Rick And Morty: The Roy Video Game Unexpectedly Blew Fans' Minds

Adult animation "Rick and Morty" has never been afraid to go there with its array of strange concepts. Amongst its most bizarre ideas came in the show's second season when Rick straps a very special helmet to Morty's head. 

In the episode "Mortynight Run," Rick sells a gun to an intergalactic assassin, allowing him and Morty to go to the Blips and Chitz video arcade. It is here that Rick gets Morty to play the game "Roy: A Life Well-Lived." The game acts as a virtual reality simulator that allows the user to live through the eyes of a man named Roy Parsons. The user must guide Roy from childhood to death, with the final score being based on the number of years you were able to keep Roy alive.
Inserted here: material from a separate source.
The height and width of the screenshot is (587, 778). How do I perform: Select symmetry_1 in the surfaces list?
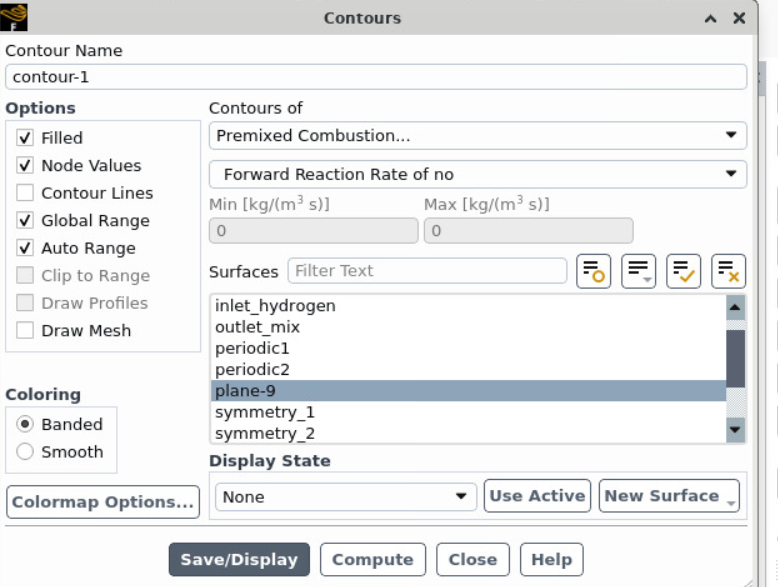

Morty's crack at the game would see Roy's life end in a carpet store at 55 years old.

"Roy: A Life Well Lived" not only made for a darkly comedic side quest for the titular duo, but the game's strange nature got plenty of fans to start thinking of its head-turning implications. On the scene's YouTube upload, user PayneKiller describes just how existential it all gets, commenting, "When you really think about it, this is actually a terrifying concept. You live an entire life and then you remember your old life and then just go back to normal." And it's that terrifying concept that has plenty of other fans in a similar frenzy.

Roy's simple life is rich with meaning

Like so many other aspects of "Rick and Morty," the eccentric game "Roy: A Life Well-Lived"  has plenty of fans trying to unpack its greater meaning. 

Some viewers went especially out there with their theories, such as u/SofaSurfer9 on Reddit, who questions, "What if this is literally what happens when we die? We are just some kind of alien kids in an amusement park that put a helmet on them and play dumb humans." It certainly doesn't seem like too far of a stretch to make for a show as quirky as "Rick and Morty," but other fans have focused on the richer ideas being communicated through Morty's play-through of the game. 

On YouTube, Planguy feels there's much to be taken away from Roy's life, commenting, "Hey, Roy went back to the carpet store after beating cancer because he discovered his true satisfaction was with the connections he had with his loved ones rather than what his career happened to be." As seemingly sad as it is to see Roy's hardships, there's no denying that there is beauty to the character's willingness to accept what the world has offered him. 

Roy's simple story may not be everyone's picture-perfect lifestyle, but as a small part of the crazy world of "Rick and Morty," it represents something more meaningful. YouTuber AlexAlienNerd perhaps puts it best, saying that Roy's melancholy life, "sums up the entire philosophy of this show better than anything else."